Please let us know if our response and additional experiments have properly addressed your concerns about the comparative experiment and motivations. We are more than happy to answer any additional questions during the discussion period. Your feedback will be greatly appreciated!
Best,
Paper14633 Authors
Thank the authors for the response. Tracking hyperparameter dependencies is the core topic of this work, but the reply to the discussion is still insufficient. This work appears to focus on "intergrating hyperparameters" rather than "tracing" the hyperparameter dependencies. The training and inference costs compared to the others should be discussed.
We sincerely thank Reviewer Q98w again for valuable suggestions, and these are our precise answers after diligently examining questions and comments.

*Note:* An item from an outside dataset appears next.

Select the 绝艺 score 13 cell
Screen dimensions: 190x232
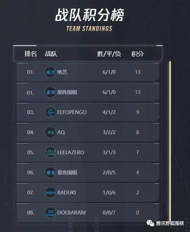pos(138,72)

Q7. "what and how to depend" examples
Thank you for this insightful question. Q5 from the first rebuttal response shows that Tab. 2(b) and Lines 270-274 illustrate the idea of hyperparameter dependency claimed in lines 30-32. Furthermore, these are examples of "what and how to depend":
-
There exists a dependency between Layer Num. and Parameter Num.. In other words, in general, Layer Num. positively depends on Parameter Num., and vice versa. This is because generative models, which have a large Layer Num., very likely also have a large Parameter Num. Such a dependency (i.e., correlation) is helpful in model parsing, as when our method confidently predicts that the generative model has a large Layer Num., then this generative model can likely have a large Parameter Num. As a result, LGPN's GCN refinement block captures this dependency and achieves 0.147 and 0.081 L1 error on predicting Layer Num. and Param. Num., whereas GTC with MLP layers can only have 0.149 and 0.148 L1 error, respectively.
-
There exists a dependency between Conv. Layer Num. and Conv. Filters Num. (i.e., Filters Num in the Tab. 2(b)). Apparently, Conv. Layer Num. positively depends on Filters Num., and vice versa. For example, generative models with more convolution layers, in theory, have a proportionally large number of convolution filters. This dependency can be used in model parsing: when our method has the confident prediction that the generative model has a small number of Conv. Layer Num., then it is likely that this generative model also has a small number of Filters Num. Such a dependency is captured by the GCN refinement block, which achieves 0.137 and 0.149 L1 error on predicting Conv. Layer Num. and Filters Num., whereas GTC with MLP layers can only have 0.151 and 0.161 L1 error, respectively. Performance detailed in Tab.2(b).
-
There is a dependency between L1 and L2 loss functions: the existence of L1 loss function negatively depends on the existence of L2 loss function. It's important to note that the generative model typically doesn't use L1 and L2 loss functions simultaneously, and this correlation (e.g., dependency) is useful in the model parsing task. Specifically, when our method confidently predicts that the L1 loss function is used by the generative model while finding it difficult to predict if the L2 loss function is used, the model can use the confidence prediction on the L1 loss function as the prior knowledge to decide that L2 loss function is likely not used by the given generative model. As a result, GTC with GCN refinement block achieves 0.101 and 0.163 higher F1 scores than GTC with MLP layers on predicting L1 and L2 loss functions, respectively.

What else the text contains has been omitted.